A settlement agreement following an employee’s report of sexual harassment is invalid / Paid leave: who bears the burden of proof?

Published on : 31/12/2021 31 December Dec 12 2021

A settlement agreement following an employee’s report of sexual harassment is invalid

The French Supreme Court ruled that when an employee has reported being subject to sexual harassment, the settlement agreement signed by the employee is invalid if the employer has not taken any measures to protect the employee.

In this decision dated November 4th 2021, the court held that the employee had signed the settlement agreement under duress because she did not have any other choice in order to protect her health.

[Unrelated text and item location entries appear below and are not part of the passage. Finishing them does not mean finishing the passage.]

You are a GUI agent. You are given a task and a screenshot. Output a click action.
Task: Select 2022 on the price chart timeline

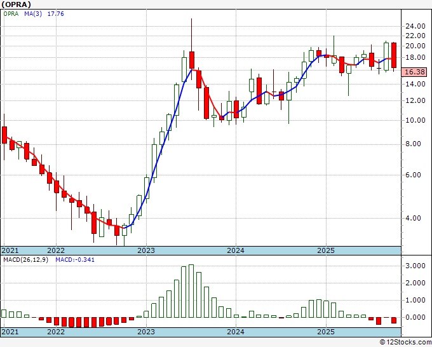[x=56, y=250]
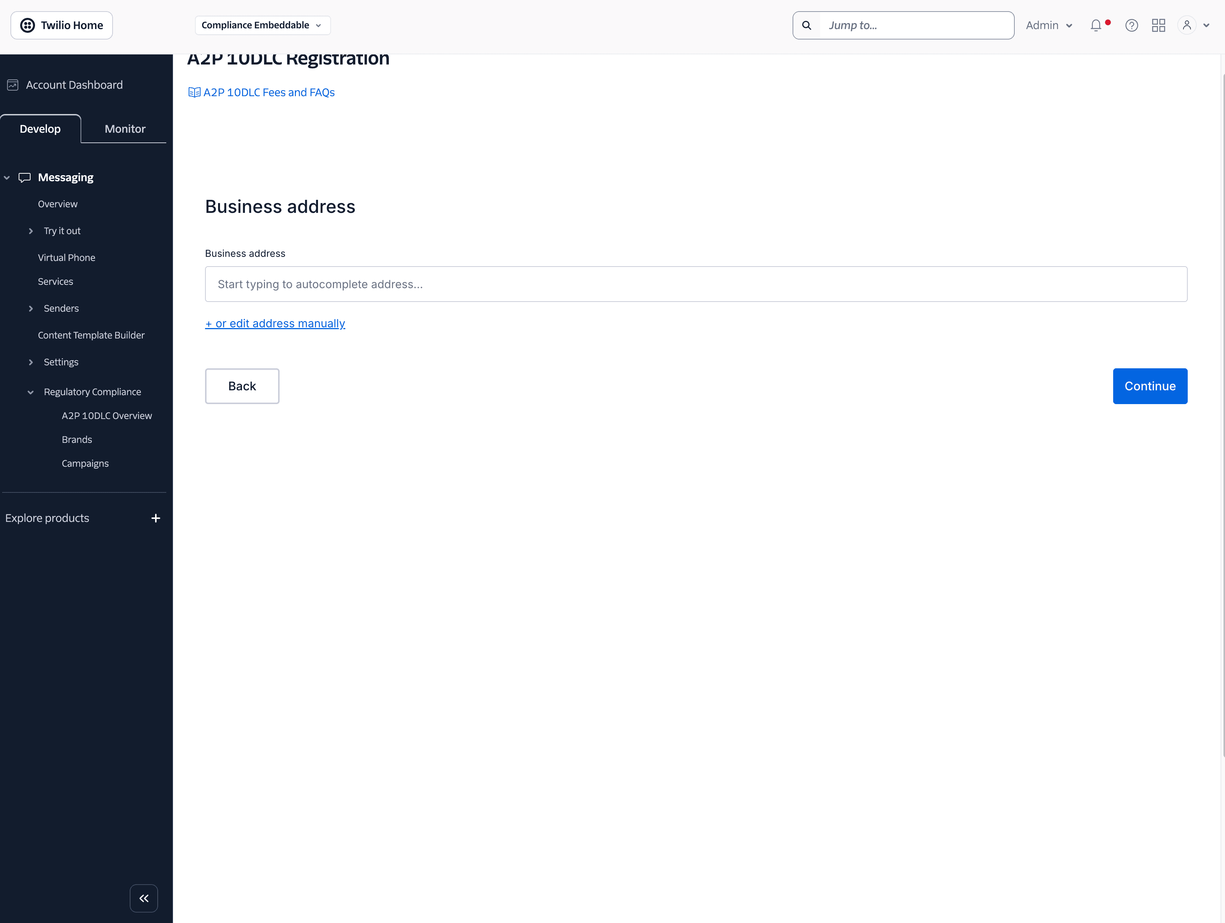The height and width of the screenshot is (923, 1225).
Task: Click the Account Dashboard icon
Action: click(x=12, y=84)
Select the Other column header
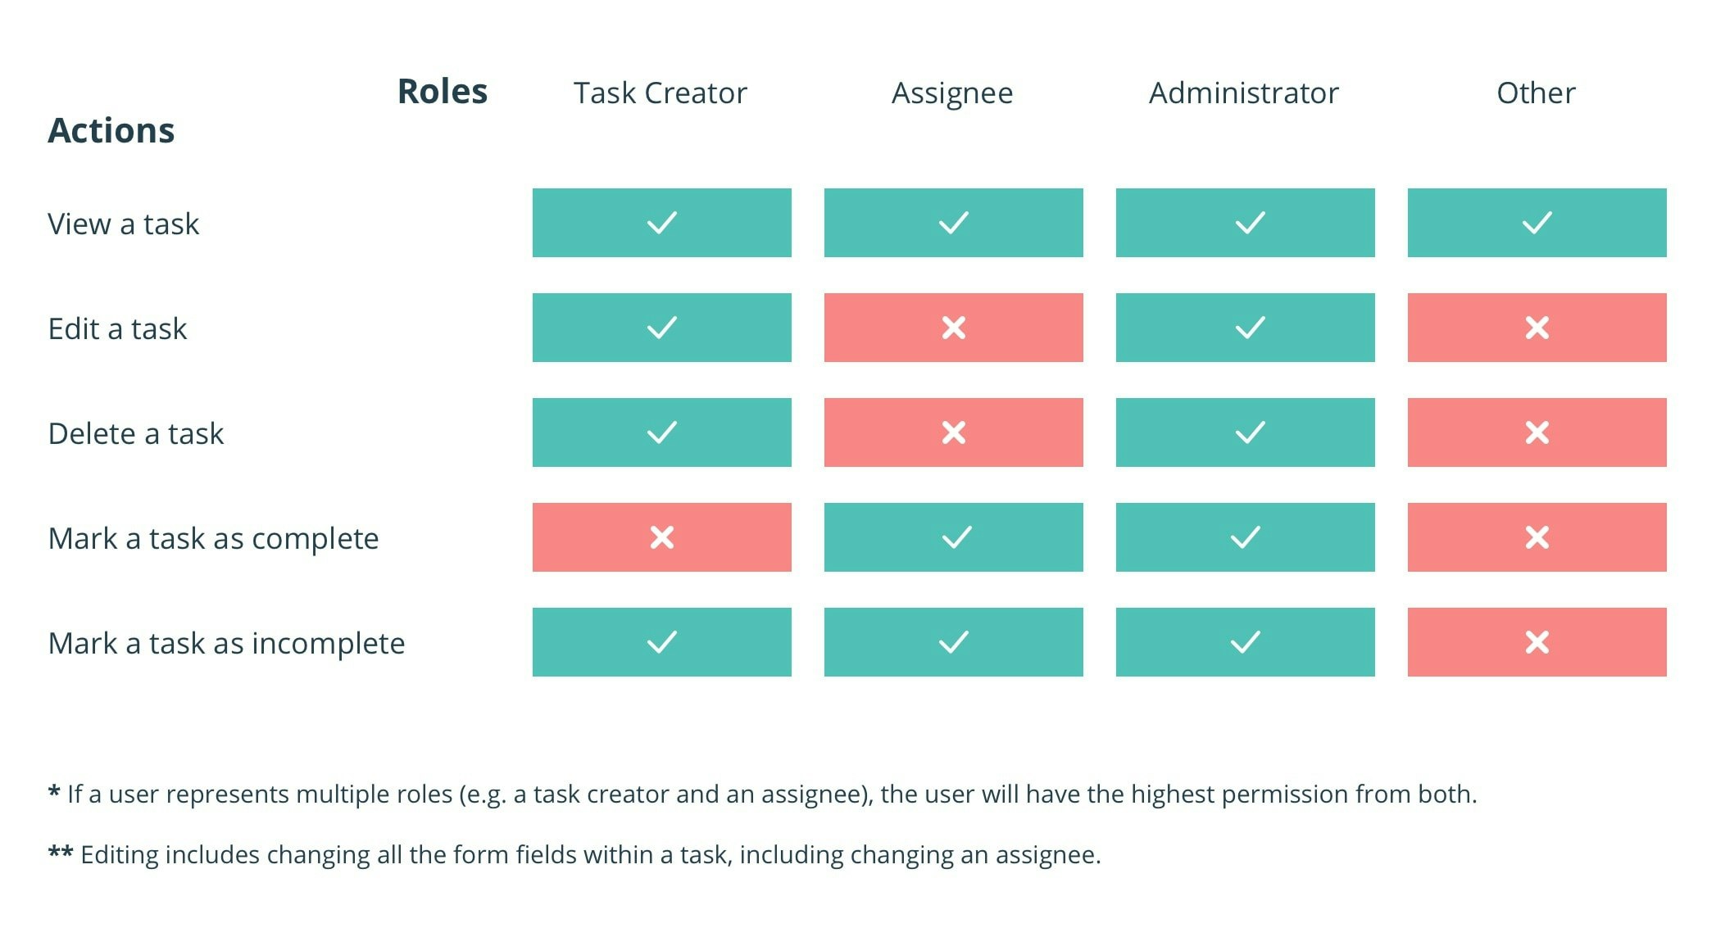 (x=1536, y=93)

For memory, employers in France must take measures to prevent sexual harassment. This includes policies, training and in some cases naming a “sexual harassment” contact person. Also, all claims of sexual harassment must be investigated.

Paid leave: who bears the burden of proof?

A recent decision by the French Supreme Court offers a reminder on employers’ obligations in enabling employees to take their paid leave entitlements and the importance of documenting this. 

After the termination of his employment contract, an employee working as a sports instructor, claimed compensation for paid holidays which he argued he had not taken. The employer, on the other hand, argued that the employee had already taken his paid leave from 9 to 30 June 2014, as was mentioned on his pay slip. The employee provided certificates from two of his colleagues stating, among other things, that he was present at the stadium on 28 June. The employee's claims were dismissed by the Court of Appeal which considered that the documents did not provide "sufficient evidence of work during this period", as the two certificates stating that the employee was present at the stadium on 28 June, i.e. on a weekend, could just as well relate to a voluntary participation to follow his team. 

The Supreme Court struck down the appellate decision, criticizing the court of appeal for having reversed the burden of proof in terms of taking paid leave and reiterated that it is the employer who must prove that paid leave was actually taken, and not the employee. In the event of a dispute, employers cannot simply show that they have paid their employee (by producing pay slips). They must also prove that they have taken the necessary measures to ensure that employees actually takes their paid leave.